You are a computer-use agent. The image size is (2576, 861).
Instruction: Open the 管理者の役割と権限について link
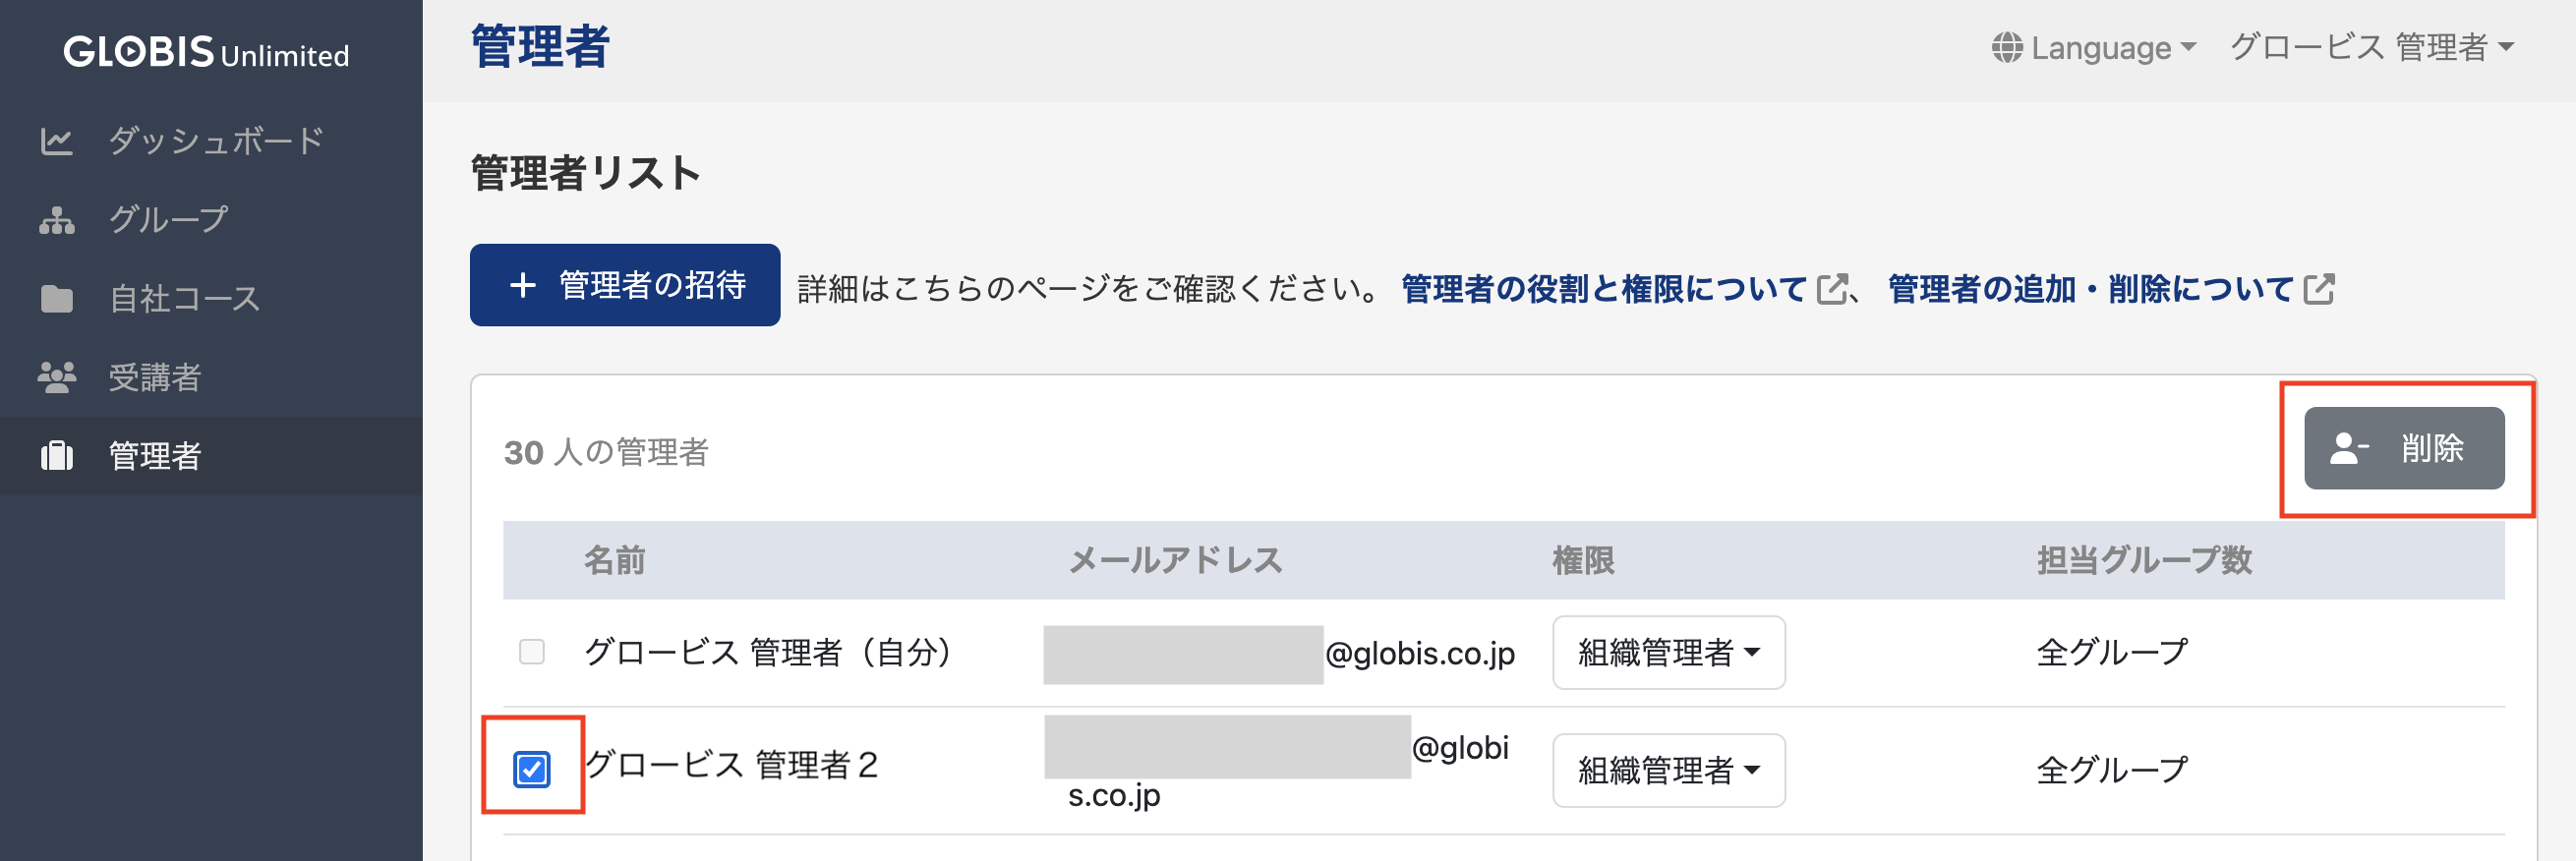1603,290
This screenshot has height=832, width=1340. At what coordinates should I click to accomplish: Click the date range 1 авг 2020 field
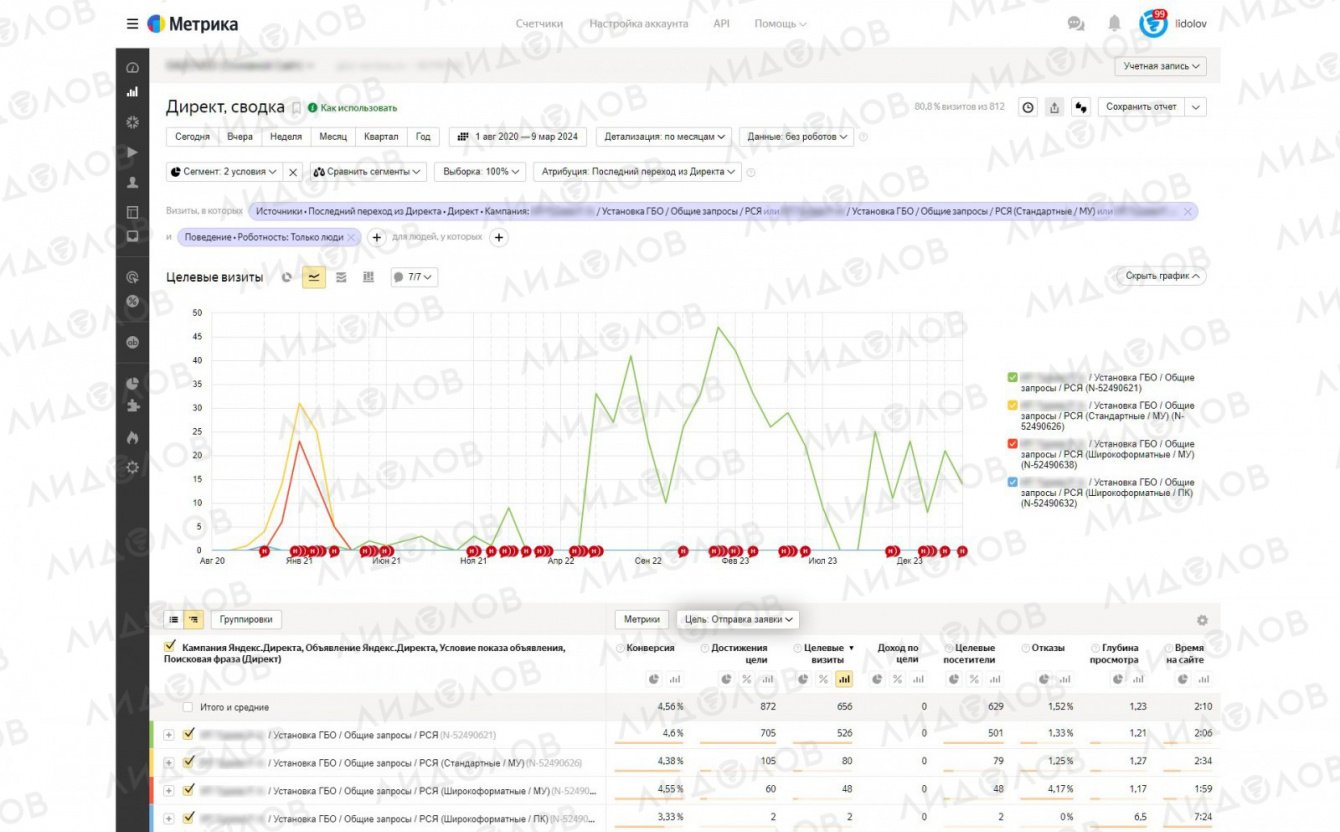pos(518,136)
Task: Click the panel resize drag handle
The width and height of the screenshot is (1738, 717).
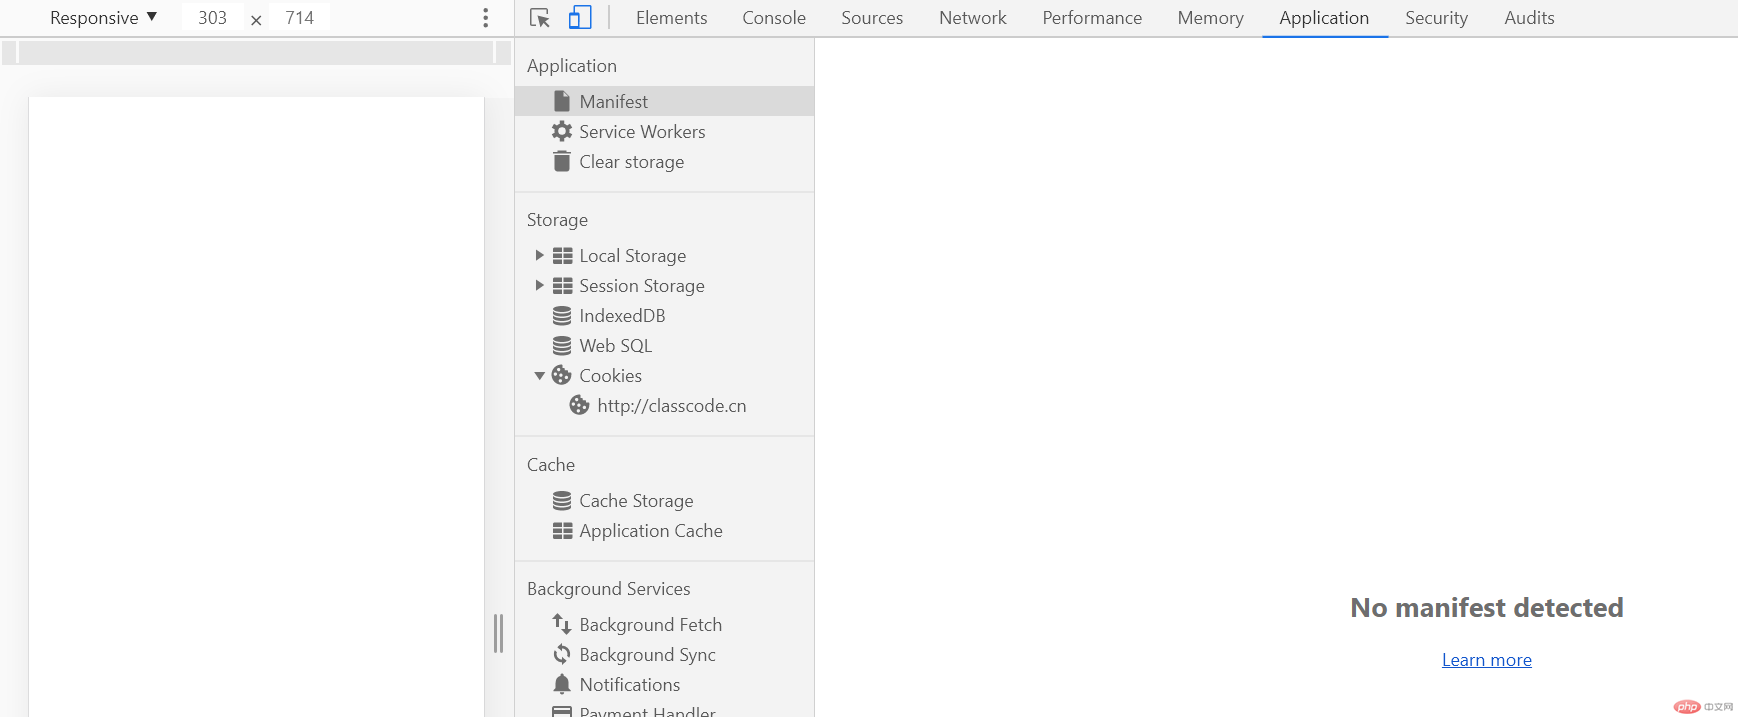Action: point(498,634)
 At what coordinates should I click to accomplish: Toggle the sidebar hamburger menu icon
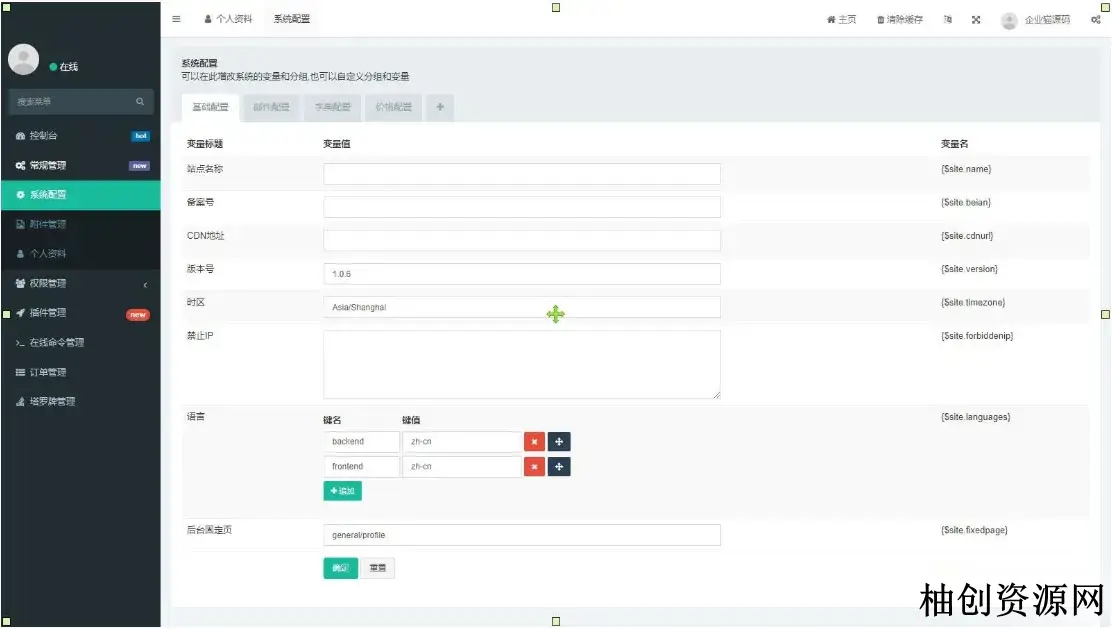(x=177, y=19)
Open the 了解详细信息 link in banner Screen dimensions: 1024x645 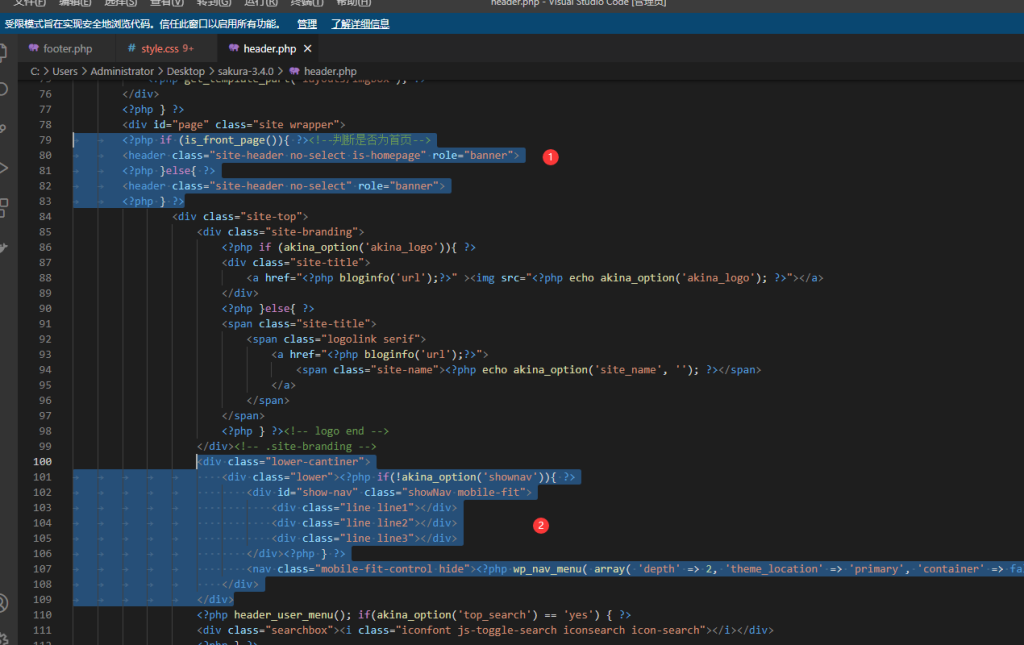click(359, 23)
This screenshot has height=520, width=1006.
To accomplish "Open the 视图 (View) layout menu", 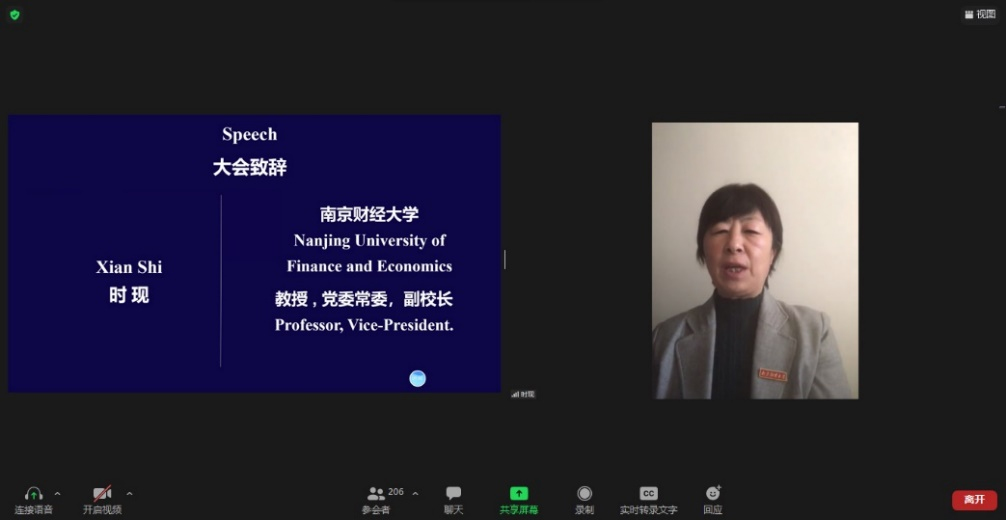I will pos(980,14).
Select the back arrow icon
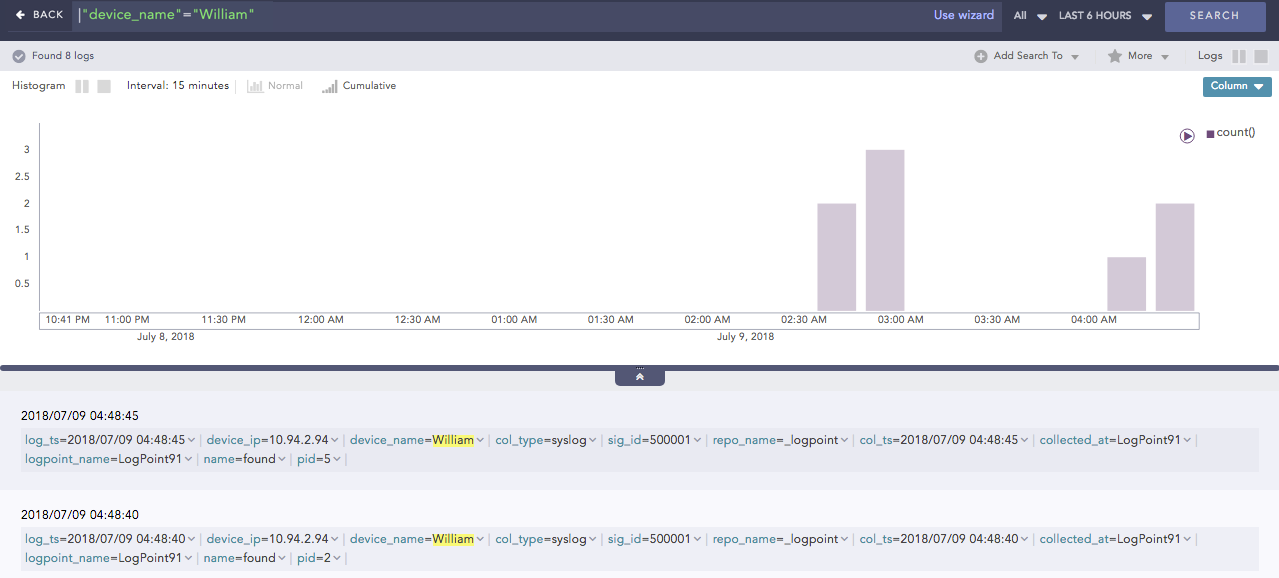Image resolution: width=1279 pixels, height=578 pixels. (22, 14)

-------------------------

Beginning with the first line of the records, write out every line up to and including the one with "Task: Click the panel resize drag handle", exactly, and omit all pictures.

### Exercise answer
You are a computer-use agent. The image size is (2576, 861).
Instruction: Open the 管理者の役割と権限について link
1603,290
This screenshot has height=832, width=1340. At what coordinates should I click to accomplish: Click the date range 1 авг 2020 field
pos(518,136)
Task: Click the panel resize drag handle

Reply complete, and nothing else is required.